## What the task requires:
Copy out the records beginning at the line that contains "will pyautogui.click(x=69, y=399)." and stopping after the line that contains "Image resolution: width=1027", keeping the requests, and increase every number in the answers, both coordinates and resolution values, by 74.

## Supplied material:
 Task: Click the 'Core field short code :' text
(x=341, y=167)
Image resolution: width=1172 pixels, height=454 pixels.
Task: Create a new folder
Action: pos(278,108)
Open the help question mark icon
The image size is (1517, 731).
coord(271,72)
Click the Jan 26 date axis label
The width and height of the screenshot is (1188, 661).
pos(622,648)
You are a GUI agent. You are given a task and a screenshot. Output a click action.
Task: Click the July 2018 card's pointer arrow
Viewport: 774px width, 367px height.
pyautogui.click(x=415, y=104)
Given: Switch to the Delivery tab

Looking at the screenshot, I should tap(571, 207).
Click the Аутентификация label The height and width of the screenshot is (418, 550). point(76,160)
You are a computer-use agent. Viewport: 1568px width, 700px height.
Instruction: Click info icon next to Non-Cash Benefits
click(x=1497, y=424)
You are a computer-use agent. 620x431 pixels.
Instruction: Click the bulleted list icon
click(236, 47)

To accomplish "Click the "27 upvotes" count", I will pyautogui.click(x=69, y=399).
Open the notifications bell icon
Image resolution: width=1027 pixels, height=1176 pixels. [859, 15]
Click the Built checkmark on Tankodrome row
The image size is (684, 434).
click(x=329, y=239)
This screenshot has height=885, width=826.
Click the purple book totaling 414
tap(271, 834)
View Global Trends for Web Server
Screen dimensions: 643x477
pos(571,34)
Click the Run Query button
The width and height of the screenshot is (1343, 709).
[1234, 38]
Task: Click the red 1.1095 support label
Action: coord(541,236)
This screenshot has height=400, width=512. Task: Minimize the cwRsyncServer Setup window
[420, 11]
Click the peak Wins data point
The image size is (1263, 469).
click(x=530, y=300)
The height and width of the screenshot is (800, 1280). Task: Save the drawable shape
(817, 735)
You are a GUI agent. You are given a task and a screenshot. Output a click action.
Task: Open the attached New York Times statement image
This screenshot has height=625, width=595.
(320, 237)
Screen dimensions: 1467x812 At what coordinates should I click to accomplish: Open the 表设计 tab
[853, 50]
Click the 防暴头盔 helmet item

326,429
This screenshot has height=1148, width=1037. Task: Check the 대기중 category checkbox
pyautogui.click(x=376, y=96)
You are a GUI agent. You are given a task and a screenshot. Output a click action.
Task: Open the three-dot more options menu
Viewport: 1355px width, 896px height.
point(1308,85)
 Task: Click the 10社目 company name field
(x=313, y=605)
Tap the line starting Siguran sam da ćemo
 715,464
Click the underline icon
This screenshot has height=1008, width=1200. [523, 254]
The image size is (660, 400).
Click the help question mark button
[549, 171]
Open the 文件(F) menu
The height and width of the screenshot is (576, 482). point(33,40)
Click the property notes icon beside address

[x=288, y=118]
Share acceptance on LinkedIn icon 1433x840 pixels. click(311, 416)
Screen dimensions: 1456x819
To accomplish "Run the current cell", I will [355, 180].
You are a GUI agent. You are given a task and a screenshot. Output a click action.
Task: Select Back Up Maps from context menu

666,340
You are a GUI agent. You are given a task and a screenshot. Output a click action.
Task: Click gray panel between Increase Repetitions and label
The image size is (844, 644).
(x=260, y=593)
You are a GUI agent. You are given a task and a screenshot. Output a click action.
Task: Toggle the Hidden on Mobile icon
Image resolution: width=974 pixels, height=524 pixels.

## Response to the exercise:
To accomplish "Click the "27 upvotes" count", I will pyautogui.click(x=143, y=473).
Open the notifications bell icon
Image resolution: width=1101 pixels, height=1250 pixels. [933, 89]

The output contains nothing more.